> WORK TO BE COMPLETED:
In the records, take the lines starting at the one with "Impressum (919, 2321)" and ending at the one with "Widerrufsbelehrung (946, 2250)". Write only those lines out again, replacing "Zahlungsarten" with "Bezahlmethoden" and changing nothing else.

> RECORDS TO USE:
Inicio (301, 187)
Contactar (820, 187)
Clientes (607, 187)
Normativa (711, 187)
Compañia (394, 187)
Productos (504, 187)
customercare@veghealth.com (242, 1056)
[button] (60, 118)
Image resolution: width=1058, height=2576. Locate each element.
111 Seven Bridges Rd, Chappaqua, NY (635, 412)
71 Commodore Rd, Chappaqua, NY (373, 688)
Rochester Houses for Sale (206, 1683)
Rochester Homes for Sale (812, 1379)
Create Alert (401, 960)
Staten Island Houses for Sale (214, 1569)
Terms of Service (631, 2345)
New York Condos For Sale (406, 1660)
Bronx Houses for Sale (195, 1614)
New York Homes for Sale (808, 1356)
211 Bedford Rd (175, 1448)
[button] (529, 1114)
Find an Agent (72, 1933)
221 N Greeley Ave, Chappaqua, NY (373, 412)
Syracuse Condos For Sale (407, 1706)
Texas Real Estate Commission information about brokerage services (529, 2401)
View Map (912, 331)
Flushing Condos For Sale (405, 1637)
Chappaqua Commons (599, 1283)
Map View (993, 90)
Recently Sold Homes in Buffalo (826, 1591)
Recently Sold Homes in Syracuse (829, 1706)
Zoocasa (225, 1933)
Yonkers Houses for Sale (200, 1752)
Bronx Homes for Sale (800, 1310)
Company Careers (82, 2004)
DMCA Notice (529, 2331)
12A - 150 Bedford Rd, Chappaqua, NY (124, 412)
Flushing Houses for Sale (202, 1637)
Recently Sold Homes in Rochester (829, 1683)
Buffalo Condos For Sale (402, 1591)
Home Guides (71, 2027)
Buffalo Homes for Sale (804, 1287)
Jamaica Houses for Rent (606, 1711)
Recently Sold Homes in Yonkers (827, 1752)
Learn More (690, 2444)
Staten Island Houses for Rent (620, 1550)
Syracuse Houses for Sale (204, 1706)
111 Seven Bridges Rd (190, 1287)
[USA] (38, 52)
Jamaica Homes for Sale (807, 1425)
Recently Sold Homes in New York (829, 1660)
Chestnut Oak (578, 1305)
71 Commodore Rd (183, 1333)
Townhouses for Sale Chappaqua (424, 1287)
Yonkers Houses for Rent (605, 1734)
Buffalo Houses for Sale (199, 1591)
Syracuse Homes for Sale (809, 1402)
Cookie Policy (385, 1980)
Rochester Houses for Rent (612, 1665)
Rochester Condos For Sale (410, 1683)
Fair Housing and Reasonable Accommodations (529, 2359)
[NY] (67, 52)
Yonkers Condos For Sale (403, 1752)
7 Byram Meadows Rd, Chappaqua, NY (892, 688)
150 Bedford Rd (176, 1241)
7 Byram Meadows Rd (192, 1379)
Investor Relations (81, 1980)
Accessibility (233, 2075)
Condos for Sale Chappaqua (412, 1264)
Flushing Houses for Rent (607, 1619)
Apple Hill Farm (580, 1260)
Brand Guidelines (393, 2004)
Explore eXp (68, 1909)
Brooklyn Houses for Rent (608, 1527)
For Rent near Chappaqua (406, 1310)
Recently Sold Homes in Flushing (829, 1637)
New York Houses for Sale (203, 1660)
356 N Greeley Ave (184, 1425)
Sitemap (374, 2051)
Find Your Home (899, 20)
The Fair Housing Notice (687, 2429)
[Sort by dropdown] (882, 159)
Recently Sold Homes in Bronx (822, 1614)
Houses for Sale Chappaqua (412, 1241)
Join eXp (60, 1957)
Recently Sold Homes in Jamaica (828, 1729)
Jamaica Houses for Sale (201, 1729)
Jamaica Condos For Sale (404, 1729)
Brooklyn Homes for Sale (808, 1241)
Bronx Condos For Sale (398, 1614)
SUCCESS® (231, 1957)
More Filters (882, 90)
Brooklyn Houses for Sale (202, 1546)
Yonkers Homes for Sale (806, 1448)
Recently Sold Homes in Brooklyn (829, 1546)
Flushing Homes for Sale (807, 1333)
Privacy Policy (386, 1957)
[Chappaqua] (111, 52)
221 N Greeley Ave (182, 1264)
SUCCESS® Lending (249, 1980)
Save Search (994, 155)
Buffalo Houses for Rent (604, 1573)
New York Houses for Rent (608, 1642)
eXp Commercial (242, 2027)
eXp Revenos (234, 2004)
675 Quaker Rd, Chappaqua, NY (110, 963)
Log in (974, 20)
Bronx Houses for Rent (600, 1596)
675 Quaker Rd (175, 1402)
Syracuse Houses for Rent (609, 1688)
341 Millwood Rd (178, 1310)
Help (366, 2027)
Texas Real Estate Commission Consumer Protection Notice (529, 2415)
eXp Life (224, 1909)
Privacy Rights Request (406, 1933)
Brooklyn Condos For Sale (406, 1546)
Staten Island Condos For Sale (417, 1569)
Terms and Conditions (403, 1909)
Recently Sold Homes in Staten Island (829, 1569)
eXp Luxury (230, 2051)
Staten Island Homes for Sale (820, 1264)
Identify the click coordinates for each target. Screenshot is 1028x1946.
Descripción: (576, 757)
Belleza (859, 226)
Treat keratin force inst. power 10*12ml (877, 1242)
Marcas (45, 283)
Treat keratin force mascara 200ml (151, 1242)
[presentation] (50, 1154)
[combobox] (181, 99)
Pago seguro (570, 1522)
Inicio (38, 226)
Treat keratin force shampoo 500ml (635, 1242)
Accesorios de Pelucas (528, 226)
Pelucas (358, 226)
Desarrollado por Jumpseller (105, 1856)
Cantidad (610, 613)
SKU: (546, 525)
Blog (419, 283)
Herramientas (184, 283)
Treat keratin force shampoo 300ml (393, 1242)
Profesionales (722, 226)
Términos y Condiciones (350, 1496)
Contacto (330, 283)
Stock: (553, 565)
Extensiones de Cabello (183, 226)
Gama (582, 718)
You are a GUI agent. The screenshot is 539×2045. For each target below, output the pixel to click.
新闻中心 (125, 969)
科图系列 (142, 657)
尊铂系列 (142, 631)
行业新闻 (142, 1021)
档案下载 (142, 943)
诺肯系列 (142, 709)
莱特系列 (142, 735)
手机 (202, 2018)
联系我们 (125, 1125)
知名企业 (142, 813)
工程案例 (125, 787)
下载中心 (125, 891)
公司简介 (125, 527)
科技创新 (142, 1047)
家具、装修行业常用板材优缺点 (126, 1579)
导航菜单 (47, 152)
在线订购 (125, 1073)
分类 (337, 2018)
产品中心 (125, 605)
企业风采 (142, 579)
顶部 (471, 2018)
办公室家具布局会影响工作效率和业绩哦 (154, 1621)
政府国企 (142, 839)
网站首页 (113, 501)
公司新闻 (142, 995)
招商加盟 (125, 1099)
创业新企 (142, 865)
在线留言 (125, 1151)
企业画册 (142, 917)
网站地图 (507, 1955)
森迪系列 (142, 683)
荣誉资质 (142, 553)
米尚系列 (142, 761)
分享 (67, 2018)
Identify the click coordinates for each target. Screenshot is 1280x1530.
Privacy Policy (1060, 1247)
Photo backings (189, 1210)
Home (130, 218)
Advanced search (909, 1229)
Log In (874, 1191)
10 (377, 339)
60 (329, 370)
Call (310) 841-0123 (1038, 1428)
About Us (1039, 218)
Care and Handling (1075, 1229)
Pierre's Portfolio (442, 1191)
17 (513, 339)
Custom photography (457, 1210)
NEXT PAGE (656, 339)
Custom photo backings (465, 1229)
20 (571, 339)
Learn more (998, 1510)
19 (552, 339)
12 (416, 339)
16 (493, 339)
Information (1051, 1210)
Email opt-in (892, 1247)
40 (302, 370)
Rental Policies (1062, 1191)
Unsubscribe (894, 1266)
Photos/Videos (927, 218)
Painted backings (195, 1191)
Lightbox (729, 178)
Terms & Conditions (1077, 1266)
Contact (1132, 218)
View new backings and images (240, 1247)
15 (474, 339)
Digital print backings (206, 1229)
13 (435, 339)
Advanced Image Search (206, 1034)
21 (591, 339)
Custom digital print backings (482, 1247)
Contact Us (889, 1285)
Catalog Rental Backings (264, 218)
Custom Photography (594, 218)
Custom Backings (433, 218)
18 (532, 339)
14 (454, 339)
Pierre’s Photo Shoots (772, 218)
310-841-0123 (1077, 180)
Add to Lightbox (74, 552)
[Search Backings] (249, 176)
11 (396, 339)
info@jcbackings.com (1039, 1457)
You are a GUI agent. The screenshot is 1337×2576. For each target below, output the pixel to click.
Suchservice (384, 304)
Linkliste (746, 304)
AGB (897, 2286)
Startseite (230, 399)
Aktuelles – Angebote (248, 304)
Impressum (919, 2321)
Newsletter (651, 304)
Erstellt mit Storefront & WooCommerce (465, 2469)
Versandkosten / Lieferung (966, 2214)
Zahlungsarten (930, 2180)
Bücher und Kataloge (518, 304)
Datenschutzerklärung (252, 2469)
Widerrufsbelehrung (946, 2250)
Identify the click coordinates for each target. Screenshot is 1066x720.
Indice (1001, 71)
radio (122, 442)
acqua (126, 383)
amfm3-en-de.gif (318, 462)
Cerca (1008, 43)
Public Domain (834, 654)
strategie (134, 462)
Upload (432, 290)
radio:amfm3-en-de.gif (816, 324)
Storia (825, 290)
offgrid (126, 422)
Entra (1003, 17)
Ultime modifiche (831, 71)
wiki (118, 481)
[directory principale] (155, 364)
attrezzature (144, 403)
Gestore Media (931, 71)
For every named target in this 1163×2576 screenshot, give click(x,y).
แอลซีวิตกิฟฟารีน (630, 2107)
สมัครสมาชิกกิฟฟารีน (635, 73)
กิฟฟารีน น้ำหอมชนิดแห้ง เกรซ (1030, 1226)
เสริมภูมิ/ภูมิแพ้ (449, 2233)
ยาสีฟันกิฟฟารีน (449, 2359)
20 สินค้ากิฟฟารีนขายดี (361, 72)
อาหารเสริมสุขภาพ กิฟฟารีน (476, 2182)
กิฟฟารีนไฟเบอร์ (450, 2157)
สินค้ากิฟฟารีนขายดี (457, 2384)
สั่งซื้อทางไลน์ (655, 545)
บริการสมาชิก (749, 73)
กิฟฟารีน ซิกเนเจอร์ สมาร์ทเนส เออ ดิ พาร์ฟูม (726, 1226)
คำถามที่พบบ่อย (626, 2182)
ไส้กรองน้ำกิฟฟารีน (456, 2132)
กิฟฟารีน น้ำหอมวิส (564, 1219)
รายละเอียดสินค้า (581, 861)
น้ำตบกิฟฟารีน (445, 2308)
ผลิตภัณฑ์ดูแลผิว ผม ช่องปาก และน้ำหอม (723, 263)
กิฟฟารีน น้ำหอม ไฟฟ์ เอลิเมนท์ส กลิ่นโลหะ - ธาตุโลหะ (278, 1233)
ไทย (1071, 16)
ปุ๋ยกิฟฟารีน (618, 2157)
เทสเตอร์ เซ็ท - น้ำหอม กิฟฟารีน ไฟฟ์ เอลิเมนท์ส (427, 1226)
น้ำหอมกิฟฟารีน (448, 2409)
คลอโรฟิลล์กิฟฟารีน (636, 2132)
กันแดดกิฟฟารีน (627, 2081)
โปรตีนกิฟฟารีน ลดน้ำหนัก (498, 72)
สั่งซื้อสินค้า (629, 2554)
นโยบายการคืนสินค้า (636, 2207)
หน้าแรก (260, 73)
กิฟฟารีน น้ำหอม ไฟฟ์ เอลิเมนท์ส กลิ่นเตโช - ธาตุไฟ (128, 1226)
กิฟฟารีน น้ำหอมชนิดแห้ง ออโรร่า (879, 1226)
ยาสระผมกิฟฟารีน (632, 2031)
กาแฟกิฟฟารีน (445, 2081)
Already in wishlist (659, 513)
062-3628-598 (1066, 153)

> SOLVED EXERCISE:
Impressum (919, 2321)
Newsletter (651, 304)
Erstellt mit Storefront & WooCommerce (465, 2469)
Versandkosten / Lieferung (966, 2214)
Bezahlmethoden (930, 2180)
Bücher und Kataloge (518, 304)
Datenschutzerklärung (252, 2469)
Widerrufsbelehrung (946, 2250)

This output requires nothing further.